Ingredient disclosure
The report found that manufacturers consistently failed to fully disclose carpet ingredients, and that green certifications did not address some of the key substances of concern.

It says: "These gaps frustrate consumers' right to know if the carpet they're purchasing poses a threat to their health, and the health of their family."

HBN calls upon regulators to mandate the full disclosure of carpet ingredients as well as their risks to human health.

Although product certifiers have helped to reduce the carpet industry’s use of certain chemicals and increase its use of recycled content, the report says, many certifications are missing most of the toxic substances found in carpet and carpet adhesives.

"The vast majority of carpets on the market today are in some way certified ‘green’ or otherwise publicly rewarded, even though most of these contain toxic substances that the manufacturers have not disclosed to the consumer," it says.
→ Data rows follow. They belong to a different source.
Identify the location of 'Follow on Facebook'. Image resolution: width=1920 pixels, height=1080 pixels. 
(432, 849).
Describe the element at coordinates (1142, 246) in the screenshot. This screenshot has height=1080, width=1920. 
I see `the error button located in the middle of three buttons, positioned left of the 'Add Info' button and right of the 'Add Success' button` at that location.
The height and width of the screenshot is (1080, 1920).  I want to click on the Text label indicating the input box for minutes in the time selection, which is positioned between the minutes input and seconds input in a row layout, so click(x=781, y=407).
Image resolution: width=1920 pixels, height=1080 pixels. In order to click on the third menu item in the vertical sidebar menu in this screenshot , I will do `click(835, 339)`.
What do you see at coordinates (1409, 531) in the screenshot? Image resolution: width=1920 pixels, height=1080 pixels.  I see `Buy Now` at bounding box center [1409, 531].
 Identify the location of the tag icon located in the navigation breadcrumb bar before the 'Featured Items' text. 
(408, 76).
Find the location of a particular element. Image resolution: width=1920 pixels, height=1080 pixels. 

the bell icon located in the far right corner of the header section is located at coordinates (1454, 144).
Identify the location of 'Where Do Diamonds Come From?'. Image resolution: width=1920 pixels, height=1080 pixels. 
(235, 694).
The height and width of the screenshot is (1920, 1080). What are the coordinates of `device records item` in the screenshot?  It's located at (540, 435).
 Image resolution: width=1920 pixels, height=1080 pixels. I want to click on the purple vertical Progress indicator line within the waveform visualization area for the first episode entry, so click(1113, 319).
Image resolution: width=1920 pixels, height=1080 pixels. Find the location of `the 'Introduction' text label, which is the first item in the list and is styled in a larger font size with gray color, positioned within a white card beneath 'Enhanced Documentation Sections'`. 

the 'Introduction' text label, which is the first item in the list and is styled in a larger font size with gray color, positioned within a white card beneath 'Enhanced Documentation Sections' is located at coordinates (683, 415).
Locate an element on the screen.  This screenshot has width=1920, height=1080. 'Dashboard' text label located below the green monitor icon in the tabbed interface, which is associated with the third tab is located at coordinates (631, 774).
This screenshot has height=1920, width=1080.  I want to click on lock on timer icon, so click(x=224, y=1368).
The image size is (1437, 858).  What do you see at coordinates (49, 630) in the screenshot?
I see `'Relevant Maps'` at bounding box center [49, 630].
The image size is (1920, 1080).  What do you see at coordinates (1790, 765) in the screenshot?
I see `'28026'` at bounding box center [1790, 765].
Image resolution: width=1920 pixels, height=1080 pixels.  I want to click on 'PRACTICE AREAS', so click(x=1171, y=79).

The report recommends that carpet containing any of the 44 chemicals it identifies, should not qualify for the highest level of product certifications.

California bill (AB 1158, Chu) was signed into law on 15 October, which mandates recycling 24% of post-consumer carpet waste by 2020, a doubling of the state's current carpet recycling rate. It also ends the consumer subsidisation of carpet incineration.

In order to meet this target, without reintroducing toxic substances into the workplace and consumer products, the HBN report says that industry will need to "implement far more quality controls, and soon".